* START Records for processing *

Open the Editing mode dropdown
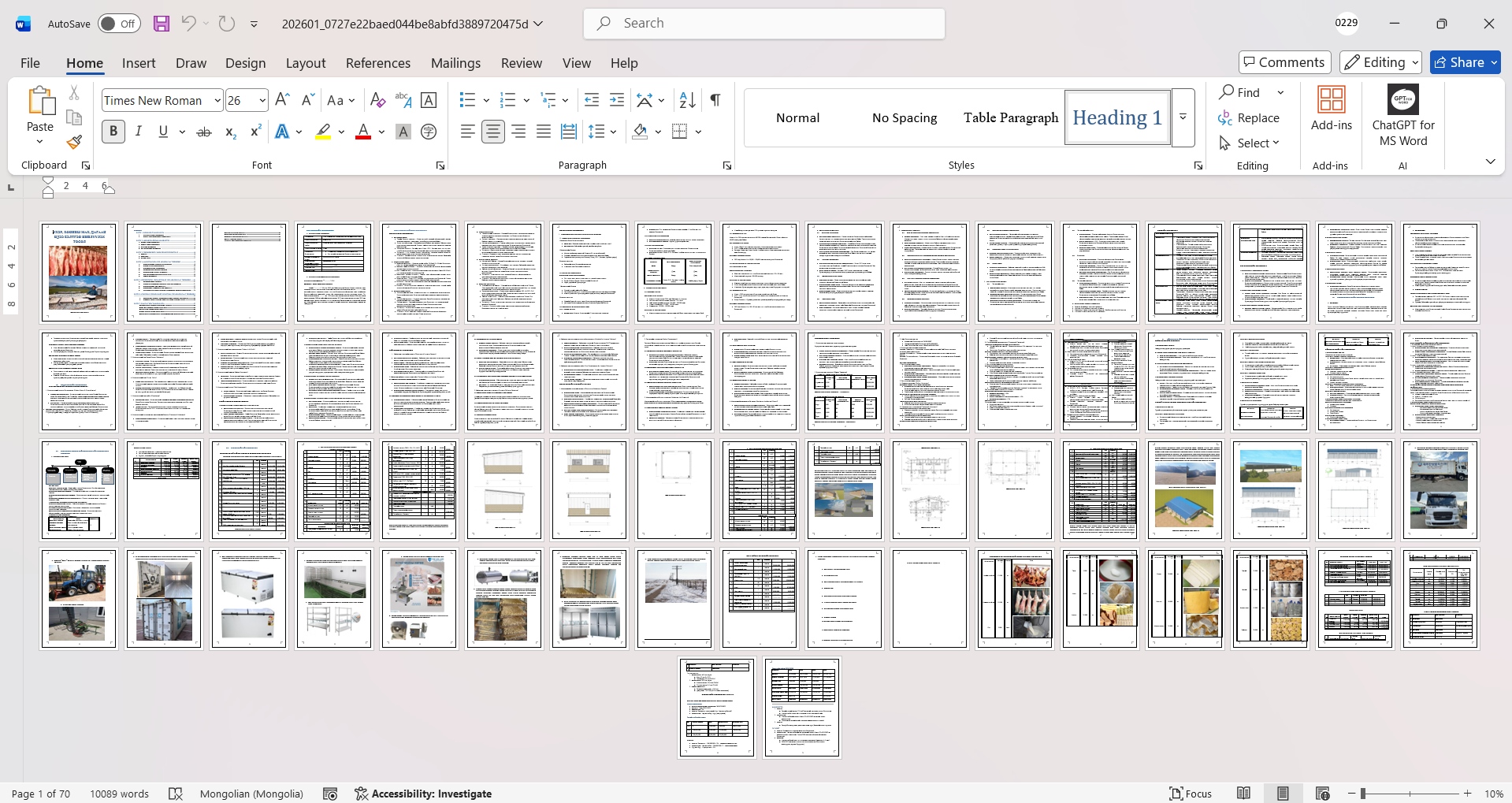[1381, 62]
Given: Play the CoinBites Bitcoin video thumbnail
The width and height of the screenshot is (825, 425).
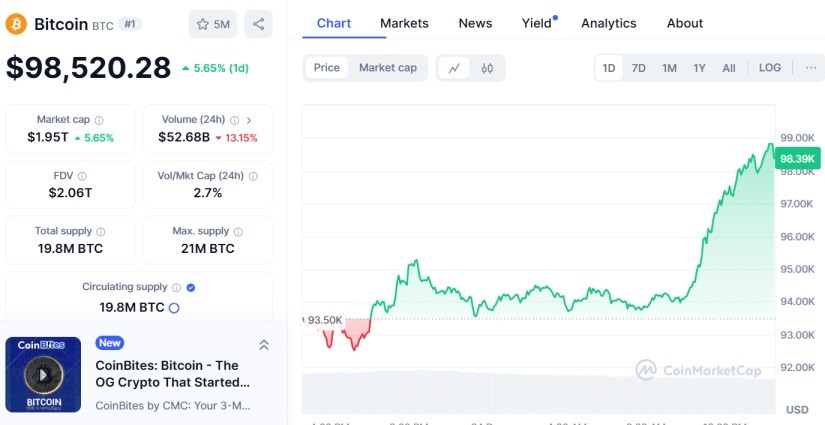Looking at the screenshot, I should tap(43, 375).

* END Records for processing *
* START Records for processing *

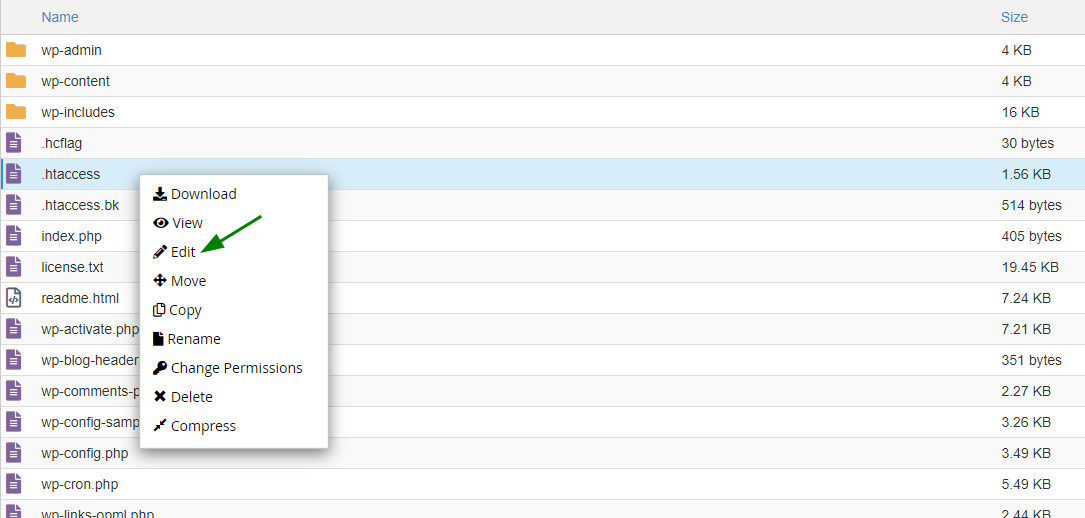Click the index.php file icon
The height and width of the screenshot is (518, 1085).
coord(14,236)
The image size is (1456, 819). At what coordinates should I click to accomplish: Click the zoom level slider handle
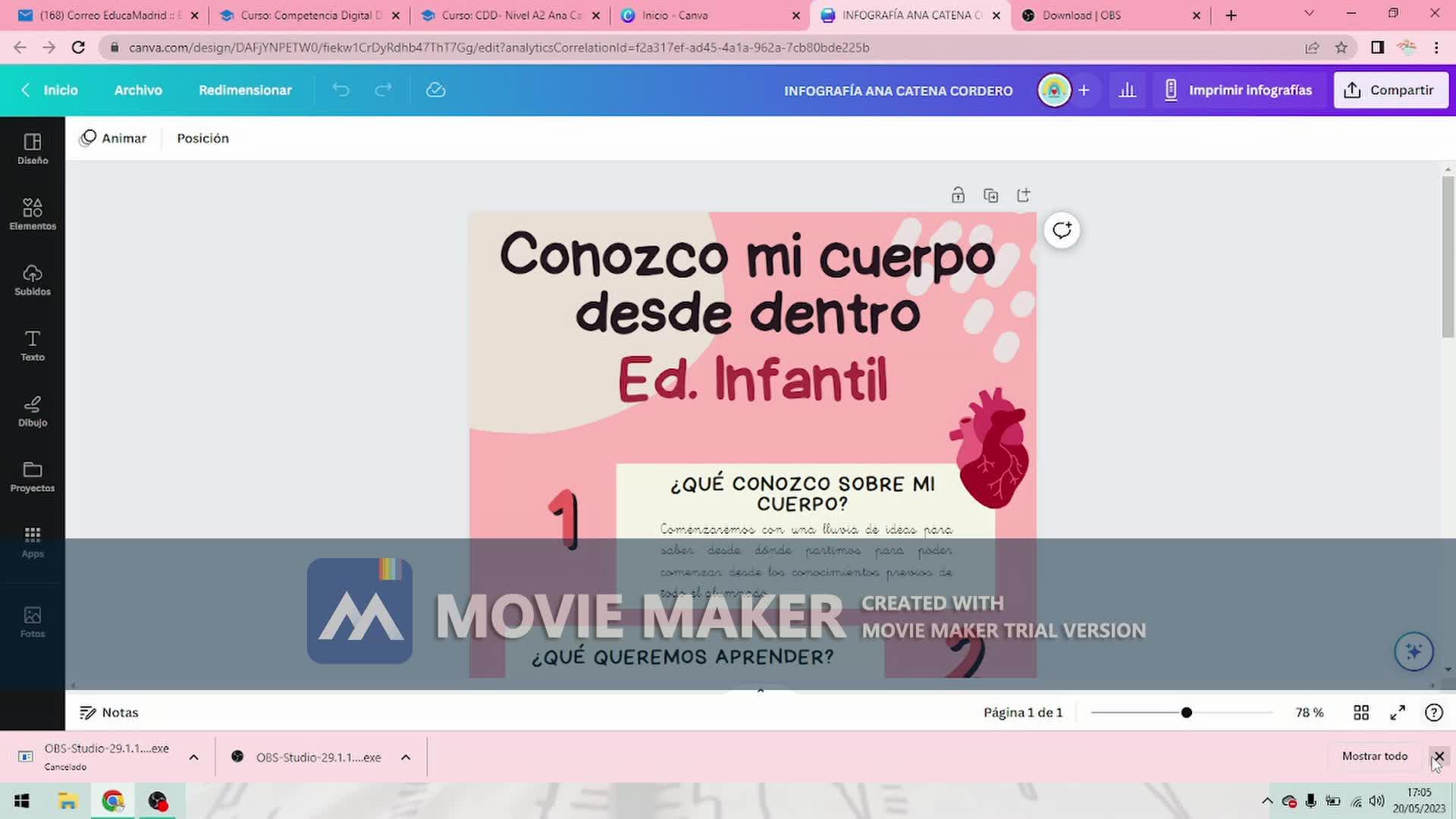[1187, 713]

* END Records for processing *

Copy out the material word for word, from the line containing "Open the Editing mode dropdown" through the line containing "Looking at the", both lines included. Omit the pictures from your copy.

Open the Editing mode dropdown
[1381, 62]
Given: Play the CoinBites Bitcoin video thumbnail
The width and height of the screenshot is (825, 425).
Looking at the screenshot, I should tap(43, 375).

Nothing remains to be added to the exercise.